##### Provided records

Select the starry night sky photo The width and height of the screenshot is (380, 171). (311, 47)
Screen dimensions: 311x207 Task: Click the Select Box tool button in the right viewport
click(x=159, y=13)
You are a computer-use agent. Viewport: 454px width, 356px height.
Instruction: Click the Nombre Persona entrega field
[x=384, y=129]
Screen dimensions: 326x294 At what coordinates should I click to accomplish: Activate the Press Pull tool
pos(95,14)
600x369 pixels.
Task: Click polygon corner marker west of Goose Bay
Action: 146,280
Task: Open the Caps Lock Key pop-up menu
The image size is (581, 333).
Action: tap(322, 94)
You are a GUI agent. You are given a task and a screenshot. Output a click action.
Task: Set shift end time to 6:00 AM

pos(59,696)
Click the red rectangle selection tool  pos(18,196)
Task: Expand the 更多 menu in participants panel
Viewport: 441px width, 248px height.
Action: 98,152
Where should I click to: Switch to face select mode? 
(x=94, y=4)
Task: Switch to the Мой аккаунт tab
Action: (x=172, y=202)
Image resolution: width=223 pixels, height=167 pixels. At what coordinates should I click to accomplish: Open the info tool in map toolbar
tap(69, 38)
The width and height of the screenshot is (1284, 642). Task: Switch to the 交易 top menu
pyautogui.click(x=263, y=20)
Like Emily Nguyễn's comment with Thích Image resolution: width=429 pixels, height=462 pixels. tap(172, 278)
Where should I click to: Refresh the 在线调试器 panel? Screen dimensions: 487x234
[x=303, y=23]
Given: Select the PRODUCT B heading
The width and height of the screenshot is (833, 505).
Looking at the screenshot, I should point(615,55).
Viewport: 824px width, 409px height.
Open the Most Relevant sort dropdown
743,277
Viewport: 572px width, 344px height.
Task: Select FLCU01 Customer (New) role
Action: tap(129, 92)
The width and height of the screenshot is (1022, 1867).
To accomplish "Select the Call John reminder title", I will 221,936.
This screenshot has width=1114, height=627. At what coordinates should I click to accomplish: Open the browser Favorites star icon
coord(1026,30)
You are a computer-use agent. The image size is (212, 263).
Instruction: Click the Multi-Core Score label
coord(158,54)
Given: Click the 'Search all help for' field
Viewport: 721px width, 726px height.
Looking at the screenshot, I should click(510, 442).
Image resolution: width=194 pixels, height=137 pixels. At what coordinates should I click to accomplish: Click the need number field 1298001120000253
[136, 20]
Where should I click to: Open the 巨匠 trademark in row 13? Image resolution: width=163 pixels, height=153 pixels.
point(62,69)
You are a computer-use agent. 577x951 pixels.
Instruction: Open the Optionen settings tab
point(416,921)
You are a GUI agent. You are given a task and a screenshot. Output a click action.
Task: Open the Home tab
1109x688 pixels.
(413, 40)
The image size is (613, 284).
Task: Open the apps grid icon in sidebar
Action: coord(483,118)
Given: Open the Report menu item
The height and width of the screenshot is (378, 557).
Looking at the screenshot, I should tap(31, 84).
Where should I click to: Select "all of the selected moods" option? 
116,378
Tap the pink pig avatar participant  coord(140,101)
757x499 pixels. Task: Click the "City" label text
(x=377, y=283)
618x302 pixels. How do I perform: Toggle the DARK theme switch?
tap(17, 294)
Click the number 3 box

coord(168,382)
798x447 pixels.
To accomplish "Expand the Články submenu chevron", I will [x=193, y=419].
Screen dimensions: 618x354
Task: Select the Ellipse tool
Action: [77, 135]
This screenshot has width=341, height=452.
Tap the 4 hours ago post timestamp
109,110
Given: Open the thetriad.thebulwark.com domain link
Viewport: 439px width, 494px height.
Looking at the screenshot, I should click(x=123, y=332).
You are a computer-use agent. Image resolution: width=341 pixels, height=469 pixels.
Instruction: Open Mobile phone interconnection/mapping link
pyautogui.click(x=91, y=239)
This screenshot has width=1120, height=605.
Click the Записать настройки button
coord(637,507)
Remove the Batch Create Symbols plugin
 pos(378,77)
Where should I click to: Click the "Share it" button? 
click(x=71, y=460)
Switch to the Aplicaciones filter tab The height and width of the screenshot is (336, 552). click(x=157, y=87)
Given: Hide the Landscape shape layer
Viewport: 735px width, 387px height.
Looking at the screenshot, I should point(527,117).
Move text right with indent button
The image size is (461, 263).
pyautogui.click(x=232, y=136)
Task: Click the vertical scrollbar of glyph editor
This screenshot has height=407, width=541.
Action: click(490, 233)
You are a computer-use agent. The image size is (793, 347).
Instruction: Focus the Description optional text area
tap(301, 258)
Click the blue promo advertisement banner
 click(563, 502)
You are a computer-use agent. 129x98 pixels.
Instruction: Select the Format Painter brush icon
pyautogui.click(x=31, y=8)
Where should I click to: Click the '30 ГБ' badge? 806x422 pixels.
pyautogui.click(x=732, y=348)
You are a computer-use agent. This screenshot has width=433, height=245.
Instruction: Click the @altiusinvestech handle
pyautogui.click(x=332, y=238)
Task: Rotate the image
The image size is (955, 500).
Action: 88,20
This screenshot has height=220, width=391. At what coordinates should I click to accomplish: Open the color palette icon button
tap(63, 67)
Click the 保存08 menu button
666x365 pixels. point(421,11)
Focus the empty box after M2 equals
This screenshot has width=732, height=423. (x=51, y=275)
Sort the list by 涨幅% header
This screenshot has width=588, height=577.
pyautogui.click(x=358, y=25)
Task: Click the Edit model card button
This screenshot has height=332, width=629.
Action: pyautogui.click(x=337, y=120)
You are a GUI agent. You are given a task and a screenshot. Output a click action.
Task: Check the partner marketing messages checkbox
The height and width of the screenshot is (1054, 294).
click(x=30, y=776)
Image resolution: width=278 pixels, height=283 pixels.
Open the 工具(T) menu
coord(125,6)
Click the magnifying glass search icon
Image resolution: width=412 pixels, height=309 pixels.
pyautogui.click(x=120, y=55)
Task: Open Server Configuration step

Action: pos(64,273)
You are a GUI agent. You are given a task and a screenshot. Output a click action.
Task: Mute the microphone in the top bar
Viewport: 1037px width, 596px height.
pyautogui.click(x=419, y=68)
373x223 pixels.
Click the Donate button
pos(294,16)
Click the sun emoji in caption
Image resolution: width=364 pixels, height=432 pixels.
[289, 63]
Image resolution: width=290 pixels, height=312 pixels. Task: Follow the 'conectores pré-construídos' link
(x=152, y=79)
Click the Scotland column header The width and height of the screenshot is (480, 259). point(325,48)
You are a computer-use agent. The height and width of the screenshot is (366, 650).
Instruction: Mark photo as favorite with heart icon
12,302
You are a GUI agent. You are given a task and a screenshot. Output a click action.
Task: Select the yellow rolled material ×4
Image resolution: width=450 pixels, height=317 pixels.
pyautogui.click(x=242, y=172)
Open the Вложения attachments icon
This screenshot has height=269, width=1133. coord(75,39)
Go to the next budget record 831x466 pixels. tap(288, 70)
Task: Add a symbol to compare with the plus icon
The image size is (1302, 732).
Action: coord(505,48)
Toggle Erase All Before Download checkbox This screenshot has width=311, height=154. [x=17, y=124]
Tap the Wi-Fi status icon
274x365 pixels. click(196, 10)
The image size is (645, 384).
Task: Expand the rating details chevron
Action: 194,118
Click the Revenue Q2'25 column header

##########

**Task instructions:**
Would you reproduce the whole listing above, word for word?

**Worked solution:**
Select the starry night sky photo The width and height of the screenshot is (380, 171). (311, 47)
Screen dimensions: 311x207 Task: Click the Select Box tool button in the right viewport
click(x=159, y=13)
You are a computer-use agent. Viewport: 454px width, 356px height.
Instruction: Click the Nombre Persona entrega field
[x=384, y=129]
Screen dimensions: 326x294 At what coordinates should I click to accomplish: Activate the Press Pull tool
pos(95,14)
600x369 pixels.
Task: Click polygon corner marker west of Goose Bay
Action: 146,280
Task: Open the Caps Lock Key pop-up menu
The image size is (581, 333).
Action: tap(322, 94)
You are a GUI agent. You are given a task and a screenshot. Output a click action.
Task: Set shift end time to 6:00 AM

pos(59,696)
Click the red rectangle selection tool  pos(18,196)
Task: Expand the 更多 menu in participants panel
Viewport: 441px width, 248px height.
Action: 98,152
Where should I click to: Switch to face select mode? 
(x=94, y=4)
Task: Switch to the Мой аккаунт tab
Action: (x=172, y=202)
Image resolution: width=223 pixels, height=167 pixels. At what coordinates should I click to accomplish: Open the info tool in map toolbar
tap(69, 38)
The width and height of the screenshot is (1284, 642). Task: Switch to the 交易 top menu
pyautogui.click(x=263, y=20)
Like Emily Nguyễn's comment with Thích Image resolution: width=429 pixels, height=462 pixels. tap(172, 278)
Where should I click to: Refresh the 在线调试器 panel? Screen dimensions: 487x234
[x=303, y=23]
Given: Select the PRODUCT B heading
The width and height of the screenshot is (833, 505).
Looking at the screenshot, I should point(615,55).
Viewport: 824px width, 409px height.
Open the Most Relevant sort dropdown
743,277
Viewport: 572px width, 344px height.
Task: Select FLCU01 Customer (New) role
Action: tap(129, 92)
The width and height of the screenshot is (1022, 1867).
To accomplish "Select the Call John reminder title", I will 221,936.
This screenshot has width=1114, height=627. At what coordinates should I click to accomplish: Open the browser Favorites star icon
coord(1026,30)
You are a computer-use agent. The image size is (212, 263).
Instruction: Click the Multi-Core Score label
coord(158,54)
Given: Click the 'Search all help for' field
Viewport: 721px width, 726px height.
Looking at the screenshot, I should click(510, 442).
Image resolution: width=194 pixels, height=137 pixels. At what coordinates should I click to accomplish: Click the need number field 1298001120000253
[136, 20]
Where should I click to: Open the 巨匠 trademark in row 13? Image resolution: width=163 pixels, height=153 pixels.
point(62,69)
You are a computer-use agent. 577x951 pixels.
Instruction: Open the Optionen settings tab
point(416,921)
You are a GUI agent. You are given a task and a screenshot. Output a click action.
Task: Open the Home tab
1109x688 pixels.
(413, 40)
The image size is (613, 284).
Task: Open the apps grid icon in sidebar
Action: coord(483,118)
Given: Open the Report menu item
The height and width of the screenshot is (378, 557).
Looking at the screenshot, I should tap(31, 84).
Where should I click to: Select "all of the selected moods" option? 
116,378
Tap the pink pig avatar participant  coord(140,101)
757x499 pixels. Task: Click the "City" label text
(x=377, y=283)
618x302 pixels. How do I perform: Toggle the DARK theme switch?
tap(17, 294)
Click the number 3 box

coord(168,382)
798x447 pixels.
To accomplish "Expand the Články submenu chevron", I will [x=193, y=419].
Screen dimensions: 618x354
Task: Select the Ellipse tool
Action: [77, 135]
This screenshot has width=341, height=452.
Tap the 4 hours ago post timestamp
109,110
Given: Open the thetriad.thebulwark.com domain link
Viewport: 439px width, 494px height.
Looking at the screenshot, I should click(x=123, y=332).
You are a computer-use agent. Image resolution: width=341 pixels, height=469 pixels.
Instruction: Open Mobile phone interconnection/mapping link
pyautogui.click(x=91, y=239)
This screenshot has width=1120, height=605.
Click the Записать настройки button
coord(637,507)
Remove the Batch Create Symbols plugin
 pos(378,77)
Where should I click to: Click the "Share it" button? 
click(x=71, y=460)
Switch to the Aplicaciones filter tab The height and width of the screenshot is (336, 552). click(x=157, y=87)
Given: Hide the Landscape shape layer
Viewport: 735px width, 387px height.
Looking at the screenshot, I should point(527,117).
Move text right with indent button
The image size is (461, 263).
pyautogui.click(x=232, y=136)
Task: Click the vertical scrollbar of glyph editor
This screenshot has height=407, width=541.
Action: click(490, 233)
You are a computer-use agent. The image size is (793, 347).
Instruction: Focus the Description optional text area
tap(301, 258)
Click the blue promo advertisement banner
 click(563, 502)
You are a computer-use agent. 129x98 pixels.
Instruction: Select the Format Painter brush icon
pyautogui.click(x=31, y=8)
Where should I click to: Click the '30 ГБ' badge? 806x422 pixels.
pyautogui.click(x=732, y=348)
You are a computer-use agent. This screenshot has width=433, height=245.
Instruction: Click the @altiusinvestech handle
pyautogui.click(x=332, y=238)
Task: Rotate the image
The image size is (955, 500).
Action: 88,20
This screenshot has height=220, width=391. At what coordinates should I click to accomplish: Open the color palette icon button
tap(63, 67)
Click the 保存08 menu button
666x365 pixels. point(421,11)
Focus the empty box after M2 equals
This screenshot has width=732, height=423. (x=51, y=275)
Sort the list by 涨幅% header
This screenshot has width=588, height=577.
pyautogui.click(x=358, y=25)
Task: Click the Edit model card button
This screenshot has height=332, width=629.
Action: pyautogui.click(x=337, y=120)
You are a GUI agent. You are given a task and a screenshot. Output a click action.
Task: Check the partner marketing messages checkbox
The height and width of the screenshot is (1054, 294).
click(x=30, y=776)
Image resolution: width=278 pixels, height=283 pixels.
Open the 工具(T) menu
coord(125,6)
Click the magnifying glass search icon
Image resolution: width=412 pixels, height=309 pixels.
pyautogui.click(x=120, y=55)
Task: Open Server Configuration step

Action: pos(64,273)
You are a GUI agent. You are given a task and a screenshot. Output a click action.
Task: Mute the microphone in the top bar
Viewport: 1037px width, 596px height.
pyautogui.click(x=419, y=68)
373x223 pixels.
Click the Donate button
pos(294,16)
Click the sun emoji in caption
Image resolution: width=364 pixels, height=432 pixels.
[289, 63]
Image resolution: width=290 pixels, height=312 pixels. Task: Follow the 'conectores pré-construídos' link
(x=152, y=79)
Click the Scotland column header The width and height of the screenshot is (480, 259). point(325,48)
You are a computer-use agent. The height and width of the screenshot is (366, 650).
Instruction: Mark photo as favorite with heart icon
12,302
You are a GUI agent. You are given a task and a screenshot. Output a click action.
Task: Select the yellow rolled material ×4
Image resolution: width=450 pixels, height=317 pixels.
pyautogui.click(x=242, y=172)
Open the Вложения attachments icon
This screenshot has height=269, width=1133. coord(75,39)
Go to the next budget record 831x466 pixels. tap(288, 70)
Task: Add a symbol to compare with the plus icon
The image size is (1302, 732).
Action: coord(505,48)
Toggle Erase All Before Download checkbox This screenshot has width=311, height=154. [x=17, y=124]
Tap the Wi-Fi status icon
274x365 pixels. click(196, 10)
The image size is (645, 384).
Task: Expand the rating details chevron
Action: 194,118
Click the Revenue Q2'25 column header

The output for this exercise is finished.